Für Sie, für Sie — …

04.06.2008

«… — und ganz besonders für Sie!» Mit diesem Slogan bewarb der NWDR (Vorgänger des NDR) sein Programm. In diesem Geist sieht sich der NDR auch heute noch: «Der NDR ist in seinen Programmen nicht nur aktuell und plant genau, wo er hin will - er weiß auch, wo er herkommt», äußerte sich im Rahmen der Vorstellung eines Geschichtsbuches über den NWDR der stellvertretende NDR Intendant Dr. Arno Beyer. Auch bezeichnet sich der NDR gern als «objektiv». Klar. Muss ja. Ist ja öffentlich-rechtlich.

Wer den Nerv hat, kann sich mal morgens um 7:20 Uhr bei „N-JOY“ anhören, was «… ganz besonders für Sie» und «objektiv» für den NDR bedeuten. „N-JOY“ ist der „Jugendsender“ des NDR. Dort würde man neben aktueller Musik auch so etwas wie „Bildungsauftrag“ vermuten. Dem wird — in Ansätzen erahnbar — mit der „PISA-Polizei“ Rechnung getragen. Ganz nach raabscher Manier (also wieder nach dem Prinzip „sehr gut Abgehangenes der Privaten schlecht kopieren“) werden dabei Jugendliche nach Begriffen gefragt — zur mehr oder eher weniger gelungenen Erheiterung der Zuhörer.

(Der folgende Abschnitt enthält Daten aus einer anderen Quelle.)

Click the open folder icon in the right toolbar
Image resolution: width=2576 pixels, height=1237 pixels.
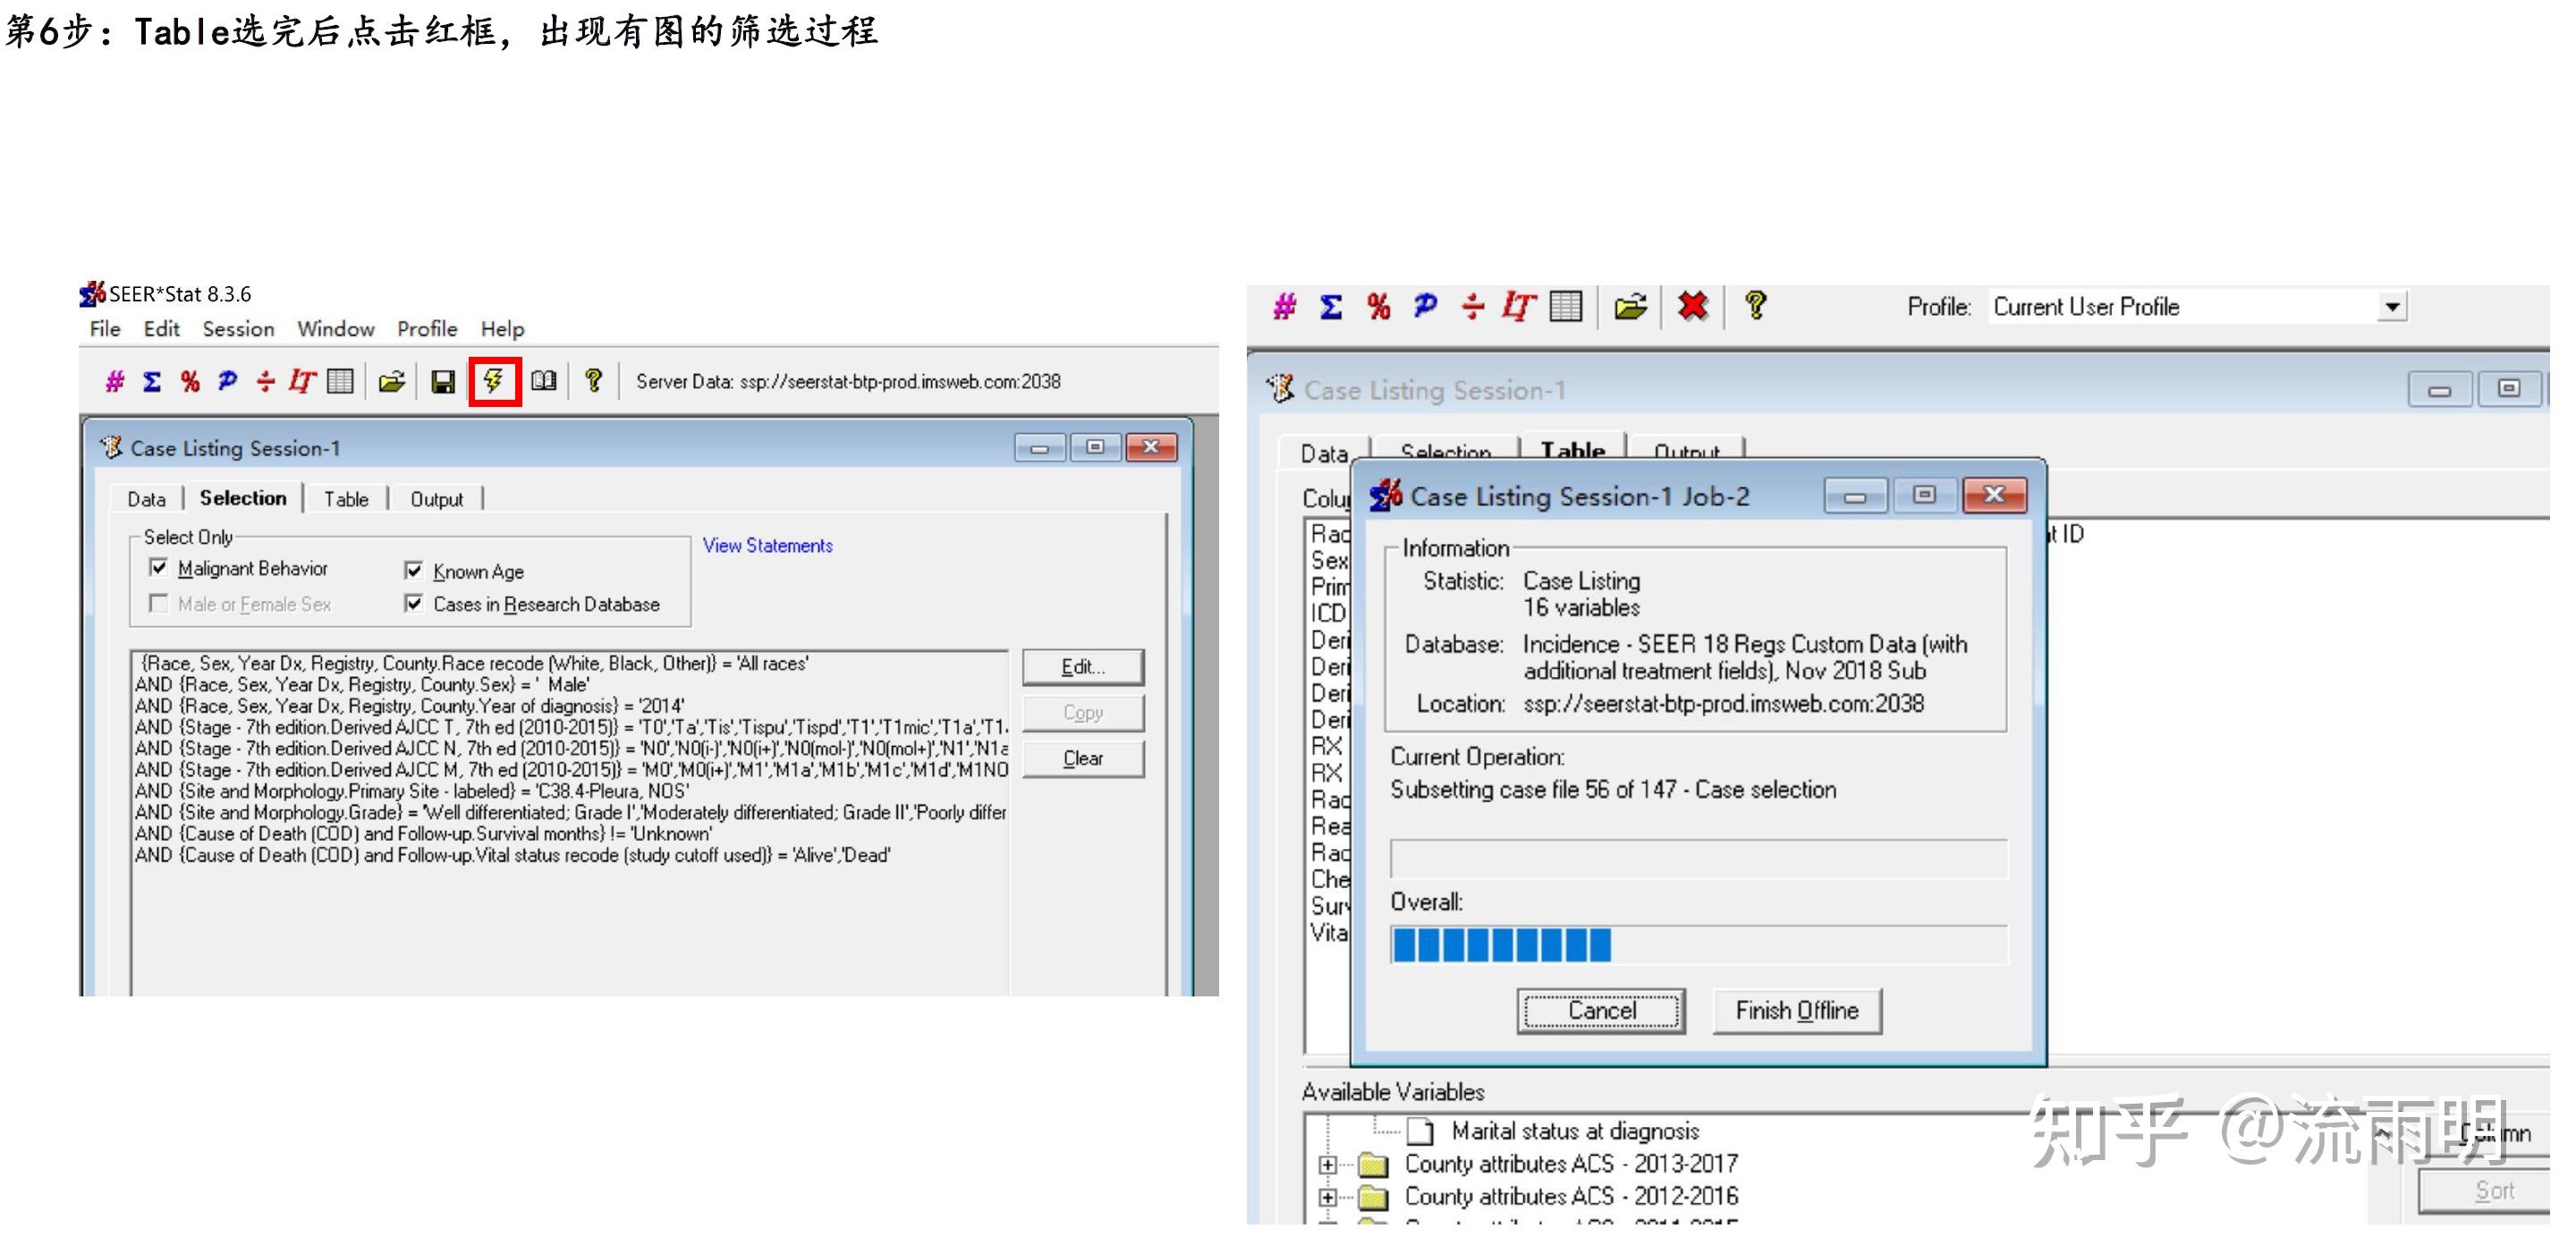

Da werden dann schon mal tiefschürfende Fragen gestellt (4.6.2008): «Wie gefährlich ist UKW?» Der Hörer bekommt mehrere debile Antworten präsentiert und die am Ende jeder Ausstrahlung wiederkehrende Phrase einer leidlichen Erklärung („Hast wohl noch nie Radio gehört?“) mit dem Abschluss: «Setzen, Sechs.»

Dazu passt prima eine aktuelle Pressemitteilung des NDR:

Die Gremien des Norddeutschen Rundfunks haben sich in ihren Sitzungen eingehend mit dem neuesten Entwurf des 12. Rundfunkänderungsstaatsvertrages vom 26. März/19. Mai 2008 befasst. Sie stellen mit Sorge fest, dass sich die vom Bundesverfassungsgericht geforderte Entwicklungsgarantie für den öffentlich-rechtlichen Rundfunk in den Entwürfen nicht niederschlägt.

Aus der Pressemitteilung des NDR vom 02.06.2008

Könnte ein Programm wie „N-JOY“ die Richtung für den nächsten Rundfunk­änderungs­staats­vertrag beeinflusst haben? Könnte es sein, dass die Macher dieses Werkes mit Sorge feststellen, dass „Entwicklungs­garantie“ nicht mit «Dümmer geht immer!» übersetzt werden darf?

Denn immerhin vermittelt der NDR mit der Art der „Bildungspräsentation“ bei „N-JOY“ den Eindruck, alle Jugendlichen seien Volldeppen, denn es werden nur falsche Antworten präsentiert. Wie viele Jugendliche eine richtige Antwort gegeben haben, wird schlicht ignoriert. Wäre ja lange nicht so witzig und Objektivität kann ein echter Spasskiller sein. Die Schlußfolgerung, dass das Zielpublikum diesen „Spass“ gar nicht verstehen kann, weil es ja selbst zu doof ist, hat beim NDR offenbar niemand gezogen. Denn wenn es nur falsche Antworten gibt, sind das statistisch hochgerechnet 100%. Und Witze die keiner versteht, auf kosten derer, denen man sie erzählt, sind nicht wirklich witzig.

«Das Zusammenwachsen von Hörfunk, Fernsehen und Internet beeinflusst zwangsläufig auch die Aufgaben des Norddeutschen Rundfunks. Er muss die Chance haben, den ihn finanzierenden Bürgerinnen und Bürgern ein umfassendes Programmangebot auch in Online-adäquater Weise zu unterbreiten. Dazu gehören zum erneuten Anschauen abrufbare Fernsehsendungen ebenso wie Radioangebote zum Nachhören, die länger als sieben Tage für die Menschen verfügbar sein sollten.»

Aus der Pressemitteilung des NDR vom 2.06.2008

Als geschichtsbewusste Truppe (s.o.) sollten die NDR-Gremien mal etwas weiter in die Vergangenheit schauen. Da werden sie auf das Römische Reich, Alexander den Großen, Dschingis Khan, Napoleon und auch Hitler stoßen. Alle größenwahnsinnig. Und alle gescheitert.